_WHAT TO DO_.
Return the number of lines below that contain "computer"; nothing else belongs in the reply.

[Data entries]
——

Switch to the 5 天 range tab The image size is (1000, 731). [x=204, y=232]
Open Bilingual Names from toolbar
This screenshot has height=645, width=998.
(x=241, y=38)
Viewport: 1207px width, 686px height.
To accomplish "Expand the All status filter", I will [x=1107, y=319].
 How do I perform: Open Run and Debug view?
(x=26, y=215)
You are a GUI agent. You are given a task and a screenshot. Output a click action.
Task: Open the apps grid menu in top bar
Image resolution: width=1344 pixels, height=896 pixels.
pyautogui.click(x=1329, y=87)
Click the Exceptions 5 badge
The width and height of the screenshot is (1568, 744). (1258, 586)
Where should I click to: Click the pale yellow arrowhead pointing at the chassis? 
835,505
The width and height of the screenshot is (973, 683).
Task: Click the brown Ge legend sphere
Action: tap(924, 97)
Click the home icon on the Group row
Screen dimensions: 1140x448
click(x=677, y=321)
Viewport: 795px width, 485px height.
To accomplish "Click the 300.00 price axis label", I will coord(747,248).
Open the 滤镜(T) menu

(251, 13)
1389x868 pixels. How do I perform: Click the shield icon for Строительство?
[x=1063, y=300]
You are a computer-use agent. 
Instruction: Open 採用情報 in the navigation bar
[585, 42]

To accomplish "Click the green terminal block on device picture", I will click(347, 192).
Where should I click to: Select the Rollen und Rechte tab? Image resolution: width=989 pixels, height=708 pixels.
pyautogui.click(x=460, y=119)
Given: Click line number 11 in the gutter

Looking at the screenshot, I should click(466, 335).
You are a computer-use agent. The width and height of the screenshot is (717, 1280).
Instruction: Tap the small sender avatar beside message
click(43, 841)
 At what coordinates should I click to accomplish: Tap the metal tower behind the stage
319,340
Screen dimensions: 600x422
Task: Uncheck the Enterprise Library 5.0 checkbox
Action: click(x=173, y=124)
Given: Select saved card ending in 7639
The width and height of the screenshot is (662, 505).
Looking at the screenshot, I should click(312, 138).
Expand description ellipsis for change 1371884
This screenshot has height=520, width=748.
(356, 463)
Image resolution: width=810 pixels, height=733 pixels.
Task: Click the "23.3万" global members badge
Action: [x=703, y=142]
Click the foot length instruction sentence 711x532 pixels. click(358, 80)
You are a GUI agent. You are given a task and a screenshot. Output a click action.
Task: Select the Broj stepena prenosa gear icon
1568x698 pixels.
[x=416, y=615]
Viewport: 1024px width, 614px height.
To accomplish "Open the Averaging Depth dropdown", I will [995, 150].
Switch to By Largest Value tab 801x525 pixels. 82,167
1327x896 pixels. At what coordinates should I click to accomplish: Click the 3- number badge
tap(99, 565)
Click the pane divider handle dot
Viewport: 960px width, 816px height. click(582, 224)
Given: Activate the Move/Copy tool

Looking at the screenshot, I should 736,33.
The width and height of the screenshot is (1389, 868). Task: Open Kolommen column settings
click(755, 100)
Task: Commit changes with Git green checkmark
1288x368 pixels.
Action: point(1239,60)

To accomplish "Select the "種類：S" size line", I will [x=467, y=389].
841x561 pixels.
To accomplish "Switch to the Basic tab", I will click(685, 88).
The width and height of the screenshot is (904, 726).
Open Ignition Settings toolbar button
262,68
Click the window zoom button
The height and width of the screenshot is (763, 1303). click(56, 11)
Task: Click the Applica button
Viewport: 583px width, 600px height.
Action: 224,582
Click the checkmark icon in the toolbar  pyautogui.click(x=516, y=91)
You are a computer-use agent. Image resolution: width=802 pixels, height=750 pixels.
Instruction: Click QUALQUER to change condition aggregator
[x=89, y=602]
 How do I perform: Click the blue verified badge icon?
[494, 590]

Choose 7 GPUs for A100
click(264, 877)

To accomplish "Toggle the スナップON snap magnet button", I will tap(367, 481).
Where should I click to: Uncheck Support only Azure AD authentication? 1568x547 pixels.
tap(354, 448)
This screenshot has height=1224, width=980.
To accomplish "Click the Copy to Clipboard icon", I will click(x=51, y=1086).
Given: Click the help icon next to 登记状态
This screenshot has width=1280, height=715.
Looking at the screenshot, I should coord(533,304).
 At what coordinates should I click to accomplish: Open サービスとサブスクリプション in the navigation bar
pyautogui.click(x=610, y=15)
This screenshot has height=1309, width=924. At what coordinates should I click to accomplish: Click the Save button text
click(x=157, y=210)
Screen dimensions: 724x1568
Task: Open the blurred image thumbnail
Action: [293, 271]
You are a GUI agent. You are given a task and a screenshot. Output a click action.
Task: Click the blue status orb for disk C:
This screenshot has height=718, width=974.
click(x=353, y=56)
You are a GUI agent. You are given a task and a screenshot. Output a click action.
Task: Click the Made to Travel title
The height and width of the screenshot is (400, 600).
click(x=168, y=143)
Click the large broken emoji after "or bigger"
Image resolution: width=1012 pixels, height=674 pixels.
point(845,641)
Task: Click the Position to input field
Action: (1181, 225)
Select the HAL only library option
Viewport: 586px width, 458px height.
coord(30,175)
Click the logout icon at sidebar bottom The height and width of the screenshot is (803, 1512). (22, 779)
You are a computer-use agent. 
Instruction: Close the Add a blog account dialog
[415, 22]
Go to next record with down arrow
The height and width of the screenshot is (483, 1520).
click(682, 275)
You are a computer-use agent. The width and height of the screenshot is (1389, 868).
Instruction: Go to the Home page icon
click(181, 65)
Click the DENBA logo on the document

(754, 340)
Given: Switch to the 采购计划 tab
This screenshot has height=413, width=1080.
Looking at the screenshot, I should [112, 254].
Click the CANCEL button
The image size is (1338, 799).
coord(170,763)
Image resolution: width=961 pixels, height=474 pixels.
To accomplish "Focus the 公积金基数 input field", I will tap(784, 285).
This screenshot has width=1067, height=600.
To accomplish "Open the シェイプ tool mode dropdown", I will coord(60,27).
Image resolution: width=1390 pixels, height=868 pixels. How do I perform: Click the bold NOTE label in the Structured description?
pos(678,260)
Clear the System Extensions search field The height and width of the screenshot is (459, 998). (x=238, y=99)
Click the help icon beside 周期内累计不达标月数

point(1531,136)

——

_TASK RESULT_.
5